**Entries drawn from a collection:**

■ ■ ■ ■ ■

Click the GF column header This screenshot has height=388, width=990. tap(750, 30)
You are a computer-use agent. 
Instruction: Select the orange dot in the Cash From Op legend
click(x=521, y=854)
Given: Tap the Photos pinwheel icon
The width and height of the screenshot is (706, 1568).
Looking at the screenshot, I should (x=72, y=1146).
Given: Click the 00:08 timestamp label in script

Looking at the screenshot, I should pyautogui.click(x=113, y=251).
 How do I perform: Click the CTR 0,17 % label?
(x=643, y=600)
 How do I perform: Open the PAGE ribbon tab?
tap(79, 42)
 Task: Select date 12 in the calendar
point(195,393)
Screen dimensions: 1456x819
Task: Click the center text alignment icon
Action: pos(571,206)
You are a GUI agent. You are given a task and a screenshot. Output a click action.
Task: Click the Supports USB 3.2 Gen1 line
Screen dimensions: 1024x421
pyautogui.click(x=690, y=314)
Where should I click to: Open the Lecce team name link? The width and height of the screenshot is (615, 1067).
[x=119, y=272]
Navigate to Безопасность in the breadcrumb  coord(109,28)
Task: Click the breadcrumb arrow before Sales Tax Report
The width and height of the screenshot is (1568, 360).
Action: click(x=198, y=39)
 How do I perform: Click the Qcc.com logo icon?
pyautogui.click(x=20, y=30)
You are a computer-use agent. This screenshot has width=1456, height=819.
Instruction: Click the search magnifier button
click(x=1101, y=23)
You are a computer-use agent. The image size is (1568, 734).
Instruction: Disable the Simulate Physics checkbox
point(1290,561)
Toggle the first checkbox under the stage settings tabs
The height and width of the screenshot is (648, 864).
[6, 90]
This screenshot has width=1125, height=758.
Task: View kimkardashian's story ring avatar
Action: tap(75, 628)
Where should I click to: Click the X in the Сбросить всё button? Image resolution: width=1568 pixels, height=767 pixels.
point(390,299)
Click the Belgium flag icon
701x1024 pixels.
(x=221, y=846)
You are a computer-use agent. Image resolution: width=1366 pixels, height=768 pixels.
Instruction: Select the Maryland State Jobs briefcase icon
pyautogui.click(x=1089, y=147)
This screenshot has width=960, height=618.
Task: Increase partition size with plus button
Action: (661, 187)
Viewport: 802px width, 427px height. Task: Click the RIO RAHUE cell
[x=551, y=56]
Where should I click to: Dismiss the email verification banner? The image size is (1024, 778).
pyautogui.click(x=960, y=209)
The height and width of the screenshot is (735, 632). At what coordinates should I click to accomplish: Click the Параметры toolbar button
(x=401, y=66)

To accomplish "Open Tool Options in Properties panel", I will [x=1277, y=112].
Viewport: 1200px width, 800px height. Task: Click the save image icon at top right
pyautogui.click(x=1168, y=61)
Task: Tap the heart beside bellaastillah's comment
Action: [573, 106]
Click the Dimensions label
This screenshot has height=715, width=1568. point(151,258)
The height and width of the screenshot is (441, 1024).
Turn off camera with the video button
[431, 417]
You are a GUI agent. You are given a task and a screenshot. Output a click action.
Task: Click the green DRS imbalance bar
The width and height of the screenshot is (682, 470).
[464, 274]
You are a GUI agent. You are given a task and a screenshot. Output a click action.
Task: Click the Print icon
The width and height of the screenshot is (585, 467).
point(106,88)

■ ■ ■ ■ ■

**WORK REQUIRED:** Turn every line of the items above into a numbered list, leaving out the blank lines.

**TASK ANSWER:**
1. Click the GF column header This screenshot has height=388, width=990. tap(750, 30)
2. You are a computer-use agent. 
3. Instruction: Select the orange dot in the Cash From Op legend
4. click(x=521, y=854)
5. Given: Tap the Photos pinwheel icon
6. The width and height of the screenshot is (706, 1568).
7. Looking at the screenshot, I should (x=72, y=1146).
8. Given: Click the 00:08 timestamp label in script
9. Looking at the screenshot, I should pyautogui.click(x=113, y=251).
10.  How do I perform: Click the CTR 0,17 % label?
11. (x=643, y=600)
12.  How do I perform: Open the PAGE ribbon tab?
13. tap(79, 42)
14.  Task: Select date 12 in the calendar
15. point(195,393)
16. Screen dimensions: 1456x819
17. Task: Click the center text alignment icon
18. Action: pos(571,206)
19. You are a GUI agent. You are given a task and a screenshot. Output a click action.
20. Task: Click the Supports USB 3.2 Gen1 line
21. Screen dimensions: 1024x421
22. pyautogui.click(x=690, y=314)
23. Where should I click to: Open the Lecce team name link? The width and height of the screenshot is (615, 1067).
24. [x=119, y=272]
25. Navigate to Безопасность in the breadcrumb  coord(109,28)
26. Task: Click the breadcrumb arrow before Sales Tax Report
27. The width and height of the screenshot is (1568, 360).
28. Action: click(x=198, y=39)
29.  How do I perform: Click the Qcc.com logo icon?
30. pyautogui.click(x=20, y=30)
31. You are a computer-use agent. This screenshot has width=1456, height=819.
32. Instruction: Click the search magnifier button
33. click(x=1101, y=23)
34. You are a computer-use agent. The image size is (1568, 734).
35. Instruction: Disable the Simulate Physics checkbox
36. point(1290,561)
37. Toggle the first checkbox under the stage settings tabs
38. The height and width of the screenshot is (648, 864).
39. [6, 90]
40. This screenshot has width=1125, height=758.
41. Task: View kimkardashian's story ring avatar
42. Action: tap(75, 628)
43. Where should I click to: Click the X in the Сбросить всё button? Image resolution: width=1568 pixels, height=767 pixels.
44. point(390,299)
45. Click the Belgium flag icon
46. 701x1024 pixels.
47. (x=221, y=846)
48. You are a computer-use agent. Image resolution: width=1366 pixels, height=768 pixels.
49. Instruction: Select the Maryland State Jobs briefcase icon
50. pyautogui.click(x=1089, y=147)
51. This screenshot has width=960, height=618.
52. Task: Increase partition size with plus button
53. Action: (661, 187)
54. Viewport: 802px width, 427px height. Task: Click the RIO RAHUE cell
55. [x=551, y=56]
56. Where should I click to: Dismiss the email verification banner? The image size is (1024, 778).
57. pyautogui.click(x=960, y=209)
58. The height and width of the screenshot is (735, 632). At what coordinates should I click to accomplish: Click the Параметры toolbar button
59. (x=401, y=66)
60. To accomplish "Open Tool Options in Properties panel", I will [x=1277, y=112].
61. Viewport: 1200px width, 800px height. Task: Click the save image icon at top right
62. pyautogui.click(x=1168, y=61)
63. Task: Tap the heart beside bellaastillah's comment
64. Action: [573, 106]
65. Click the Dimensions label
66. This screenshot has height=715, width=1568. point(151,258)
67. The height and width of the screenshot is (441, 1024).
68. Turn off camera with the video button
69. [431, 417]
70. You are a GUI agent. You are given a task and a screenshot. Output a click action.
71. Task: Click the green DRS imbalance bar
72. The width and height of the screenshot is (682, 470).
73. [464, 274]
74. You are a GUI agent. You are given a task and a screenshot. Output a click action.
75. Task: Click the Print icon
76. The width and height of the screenshot is (585, 467).
77. point(106,88)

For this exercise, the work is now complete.